In [56]:
# pip install feature_engine
# pip install imblearn
# pip install gdown

import gdown
url = "https://drive.google.com/drive/u/1/folders/1RQuymJleFRULtzlSPOUOtA6ah1onITu-"
gdown.download_folder(url, quiet=True, use_cookies=False)

import numpy as np
import pandas as pd
from feature_engine.encoding import WoEEncoder
import random
from sklearn.linear_model import HuberRegressor, LogisticRegression
from sklearn.impute import KNNImputer
from sklearn.preprocessing import StandardScaler
from sklearn.model_selection import StratifiedKFold
from sklearn.metrics import roc_auc_score, accuracy_score

from imblearn.over_sampling import SMOTE
import pickle

import warnings
warnings.filterwarnings("ignore")

#### Load data

In [57]:
train = pd.read_csv("train.csv")
test = pd.read_csv("test.csv")

train_labels = train.pop('failure')
print(len(train_labels))
train_test = pd.concat([train, test])
display(train.head(2))
print(f'train.shape = {train.shape}')
print(f'test.shape = {test.shape}')
print(f'test.shape = {train_test.shape}')

26570


Unnamed: 0,id,product_code,loading,attribute_0,attribute_1,attribute_2,attribute_3,measurement_0,measurement_1,measurement_2,...,measurement_8,measurement_9,measurement_10,measurement_11,measurement_12,measurement_13,measurement_14,measurement_15,measurement_16,measurement_17
0,0,A,80.1,material_7,material_8,9,5,7,8,4,...,20.155,10.672,15.859,17.594,15.193,15.029,,13.034,14.684,764.1
1,1,A,84.89,material_7,material_8,9,5,14,3,3,...,17.889,12.448,17.947,17.915,11.755,14.732,15.425,14.395,15.631,682.057


train.shape = (26570, 25)
test.shape = (20775, 25)
test.shape = (47345, 25)


#### Compute missing columns for measurement 3 and 5

In [58]:
train_test['missing_3'] = train_test['measurement_3'].isna()
train_test['missing_5'] = train_test['measurement_5'].isna()
display(train_test.head(2))
print(f"missing 3 = {train_test['missing_3'].sum()}/{len(train_test['missing_3'])}")
print(f"missing 5 = {train_test['missing_5'].sum()}/{len(train_test['missing_5'])}")

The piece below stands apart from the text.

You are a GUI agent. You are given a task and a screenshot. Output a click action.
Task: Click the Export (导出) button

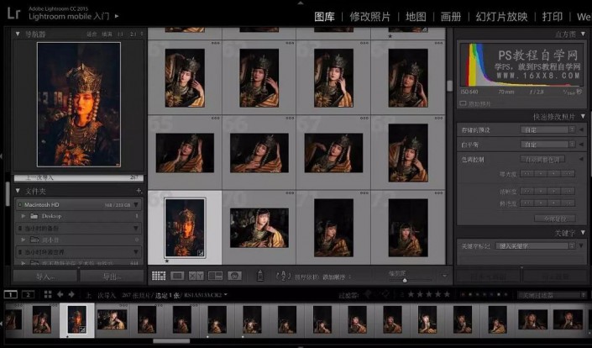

Unnamed: 0,id,product_code,loading,attribute_0,attribute_1,attribute_2,attribute_3,measurement_0,measurement_1,measurement_2,...,measurement_10,measurement_11,measurement_12,measurement_13,measurement_14,measurement_15,measurement_16,measurement_17,missing_3,missing_5
0,0,A,80.1,material_7,material_8,9,5,7,8,4,...,15.859,17.594,15.193,15.029,,13.034,14.684,764.1,False,False
1,1,A,84.89,material_7,material_8,9,5,14,3,3,...,17.947,17.915,11.755,14.732,15.425,14.395,15.631,682.057,False,False


missing 3 = 710/47345
missing 5 = 1184/47345


In [59]:
category_features = [ col for col in train.columns if col.startswith('attribute_')]
numerical_features = [ col for col in train.columns if col.startswith('measurement_') or col == 'loading']
print(f'category_features = {category_features}')
print(f'numerical_features = {numerical_features}')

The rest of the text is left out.